ASIC reveals sharp increase in investigations

Pedro Gonçalves
ASIC reveals sharp increase in investigations

The Australian corporate regulator sharply increased its enforcement actions against the major financial institutions in the four months to February, one year on from a Royal Commission lambasting.

According to ASIC's enforcement update for September 2019 to February 2020, the regulator saw a 52% increase in enforcement investigations involving the big four banks and AMP from January 2019 to January 2020. Overall, the corporate regulator's enforcement investigations increased by 10% over the last year, with 316 investigations currently underway across ASIC's full breadth of jurisdiction.

The Australian Securities and Investments Commission's report said its staff were at the institutions for 216 days over the period and conducted 739 meetings with banking staff at all levels. That's every second day between October 2018 and December 2019.

We have significantly increased the resources dedicated to referrals and case studies from the royal commission"

"We are expediting the finalisation of our royal commission-related enforcement work through the strategic use of increased funding from the government."

ASIC said the investigations related to directors' and officers' breaches, insider trading and market manipulation, auditor and liquidator breaches, and breaches of licensing obligations, including Australian financial services license obligations.

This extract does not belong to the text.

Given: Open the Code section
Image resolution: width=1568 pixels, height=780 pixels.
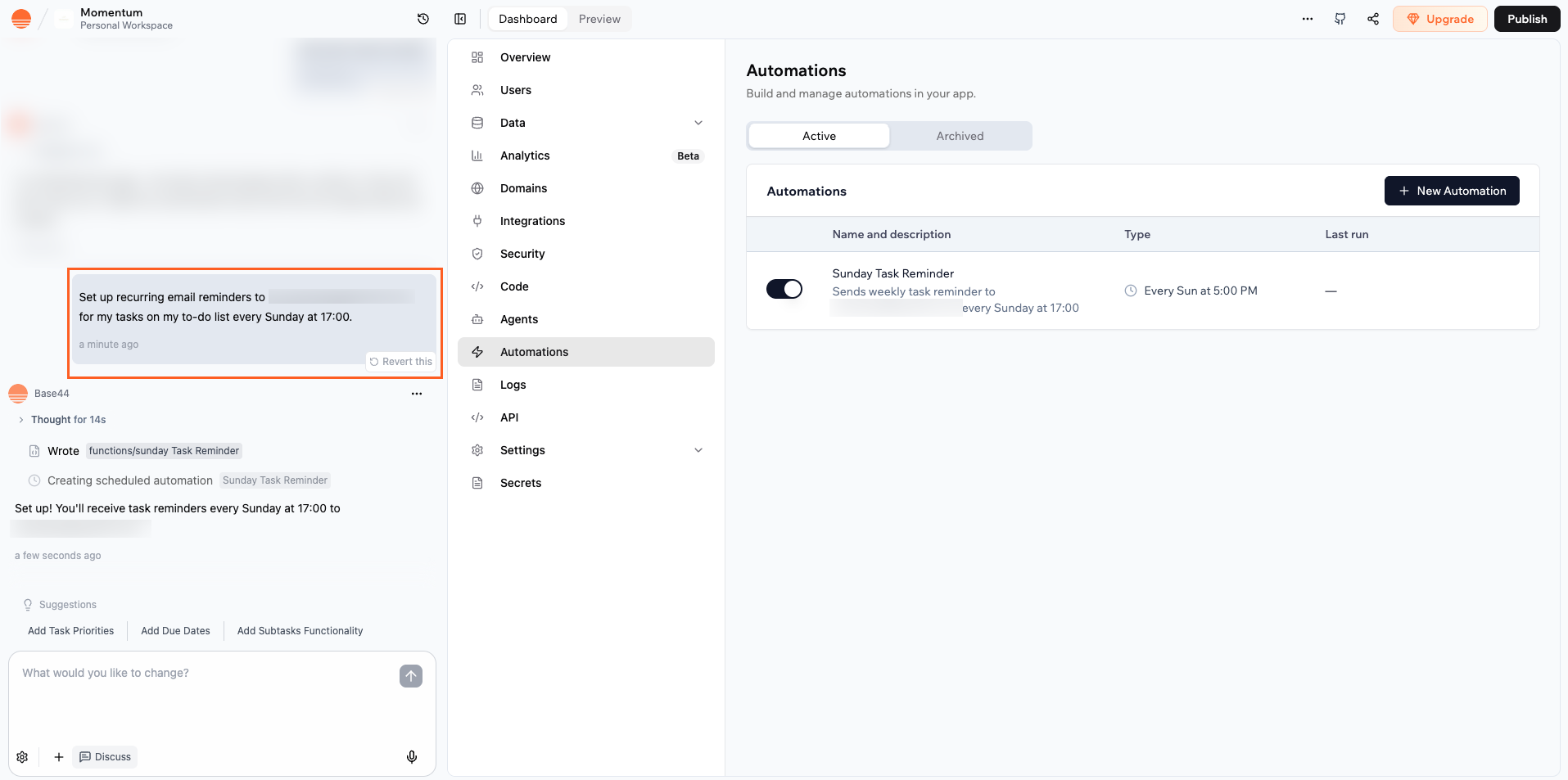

The Office of Enforcement has used ASIC's expanded toolkit, including new and increased civil and criminal penalties, to take action in response to market, corporate and financial sector misconduct, the regulator said.

ASIC said it would continue to prioritise taking action on "certain types of misconduct" including misconduct by individuals - particularly criminal conduct - or governance failures at a board or executive level.

The watchdog says it will continue to put other cases before the court under its newly adopted ‘why not litigate?' approach which aims to deter emerging misconduct across the financial services sector, and has been backed by increased funding from the government.

"We have significantly increased the resources dedicated to referrals and case studies from the royal commission, which focus on contraventions of the financial services and credit laws by a range of financial institutions, superannuation trustees and insurers," ASIC added.

ASIC's newfound approach to regulation comes after it faced heavy criticism from Hayne, who said the regulator needed to adopt a tougher approach.